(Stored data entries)
↓↓↓
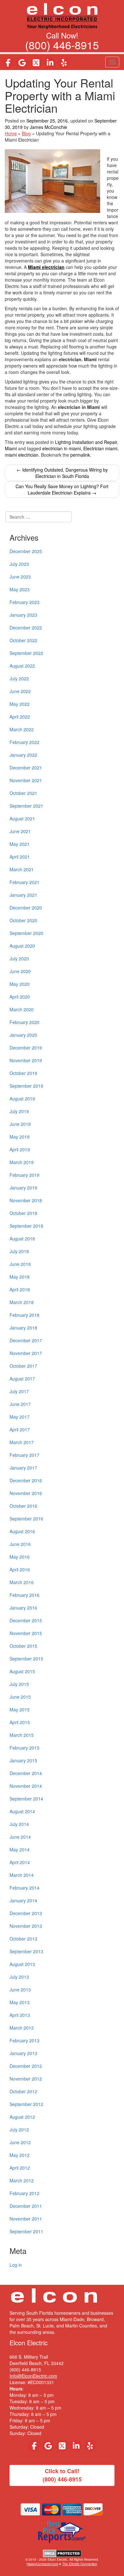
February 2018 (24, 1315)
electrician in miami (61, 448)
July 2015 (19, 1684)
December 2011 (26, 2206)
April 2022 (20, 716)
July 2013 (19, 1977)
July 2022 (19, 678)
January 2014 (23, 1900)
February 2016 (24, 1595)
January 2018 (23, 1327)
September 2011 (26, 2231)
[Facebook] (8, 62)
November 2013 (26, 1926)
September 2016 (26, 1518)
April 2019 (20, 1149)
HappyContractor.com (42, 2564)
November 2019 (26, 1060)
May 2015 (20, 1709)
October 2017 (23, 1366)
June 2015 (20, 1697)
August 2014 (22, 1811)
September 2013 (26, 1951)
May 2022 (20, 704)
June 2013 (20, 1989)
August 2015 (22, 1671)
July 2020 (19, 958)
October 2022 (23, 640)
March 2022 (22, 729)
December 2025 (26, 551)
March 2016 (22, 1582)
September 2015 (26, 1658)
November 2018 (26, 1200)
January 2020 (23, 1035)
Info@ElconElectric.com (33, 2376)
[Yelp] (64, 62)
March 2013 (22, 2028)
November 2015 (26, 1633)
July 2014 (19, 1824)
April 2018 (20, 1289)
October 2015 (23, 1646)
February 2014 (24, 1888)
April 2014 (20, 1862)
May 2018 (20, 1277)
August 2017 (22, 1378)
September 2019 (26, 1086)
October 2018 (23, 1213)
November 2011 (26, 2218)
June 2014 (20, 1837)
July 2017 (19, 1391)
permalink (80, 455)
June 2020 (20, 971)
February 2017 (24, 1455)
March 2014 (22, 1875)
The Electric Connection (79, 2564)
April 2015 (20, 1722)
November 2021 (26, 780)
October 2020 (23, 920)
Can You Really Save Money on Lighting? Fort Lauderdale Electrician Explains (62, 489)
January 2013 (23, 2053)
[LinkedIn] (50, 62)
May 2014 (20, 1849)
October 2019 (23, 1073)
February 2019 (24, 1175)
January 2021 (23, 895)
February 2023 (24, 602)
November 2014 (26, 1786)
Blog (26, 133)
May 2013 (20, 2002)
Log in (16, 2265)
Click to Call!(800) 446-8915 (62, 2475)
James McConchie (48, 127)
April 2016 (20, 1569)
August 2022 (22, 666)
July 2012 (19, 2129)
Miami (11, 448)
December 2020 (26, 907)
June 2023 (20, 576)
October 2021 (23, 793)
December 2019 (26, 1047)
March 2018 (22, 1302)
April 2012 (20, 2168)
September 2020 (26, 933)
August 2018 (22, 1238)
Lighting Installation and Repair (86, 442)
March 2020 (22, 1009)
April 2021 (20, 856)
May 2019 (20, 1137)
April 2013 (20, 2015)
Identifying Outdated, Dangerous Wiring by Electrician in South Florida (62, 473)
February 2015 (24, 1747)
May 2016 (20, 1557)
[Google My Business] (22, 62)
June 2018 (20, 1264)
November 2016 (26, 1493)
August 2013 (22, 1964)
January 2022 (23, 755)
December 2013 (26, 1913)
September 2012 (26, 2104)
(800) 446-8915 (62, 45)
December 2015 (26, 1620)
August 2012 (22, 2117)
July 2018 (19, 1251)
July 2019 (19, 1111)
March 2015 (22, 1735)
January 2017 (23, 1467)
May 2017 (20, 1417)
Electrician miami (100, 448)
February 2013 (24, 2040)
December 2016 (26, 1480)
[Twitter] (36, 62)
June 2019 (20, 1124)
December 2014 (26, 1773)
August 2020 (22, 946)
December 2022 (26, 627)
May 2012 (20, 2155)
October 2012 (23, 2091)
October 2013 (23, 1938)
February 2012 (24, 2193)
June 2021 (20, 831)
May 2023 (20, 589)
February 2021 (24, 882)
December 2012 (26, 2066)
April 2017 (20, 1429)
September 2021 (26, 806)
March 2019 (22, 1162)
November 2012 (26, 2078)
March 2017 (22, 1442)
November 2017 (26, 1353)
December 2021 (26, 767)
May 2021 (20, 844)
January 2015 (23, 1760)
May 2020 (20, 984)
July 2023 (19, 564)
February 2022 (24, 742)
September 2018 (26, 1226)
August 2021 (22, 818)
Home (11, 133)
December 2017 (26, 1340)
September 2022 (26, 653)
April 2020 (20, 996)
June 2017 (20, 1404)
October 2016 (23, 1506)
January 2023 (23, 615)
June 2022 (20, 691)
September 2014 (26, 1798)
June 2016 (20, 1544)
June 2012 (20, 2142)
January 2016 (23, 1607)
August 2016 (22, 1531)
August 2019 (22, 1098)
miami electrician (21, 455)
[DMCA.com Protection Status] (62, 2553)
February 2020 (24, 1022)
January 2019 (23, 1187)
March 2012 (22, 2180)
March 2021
↑↑↑
## WHAT THE EXERCISE ASKS
Please reproduce the entries above exactly, from their first line to the line holding "November 2018 (26, 1200)" inclusive, and nothing else; the pictures stay out.

## RESPONSE TO THIS TASK
February 2018 (24, 1315)
electrician in miami (61, 448)
July 2015 (19, 1684)
December 2011 (26, 2206)
April 2022 (20, 716)
July 2013 (19, 1977)
July 2022 (19, 678)
January 2014 (23, 1900)
February 2016 (24, 1595)
January 2018 (23, 1327)
September 2011 (26, 2231)
[Facebook] (8, 62)
November 2013 (26, 1926)
September 2016 (26, 1518)
April 2019 (20, 1149)
HappyContractor.com (42, 2564)
November 2019 (26, 1060)
May 2015 (20, 1709)
October 2017 (23, 1366)
June 2015 (20, 1697)
August 2014 (22, 1811)
September 2013 (26, 1951)
May 2022 (20, 704)
June 2013 (20, 1989)
August 2015 (22, 1671)
July 2020 (19, 958)
October 2022 (23, 640)
March 2022 (22, 729)
December 2025 (26, 551)
March 2016 (22, 1582)
September 2015 (26, 1658)
November 2018 (26, 1200)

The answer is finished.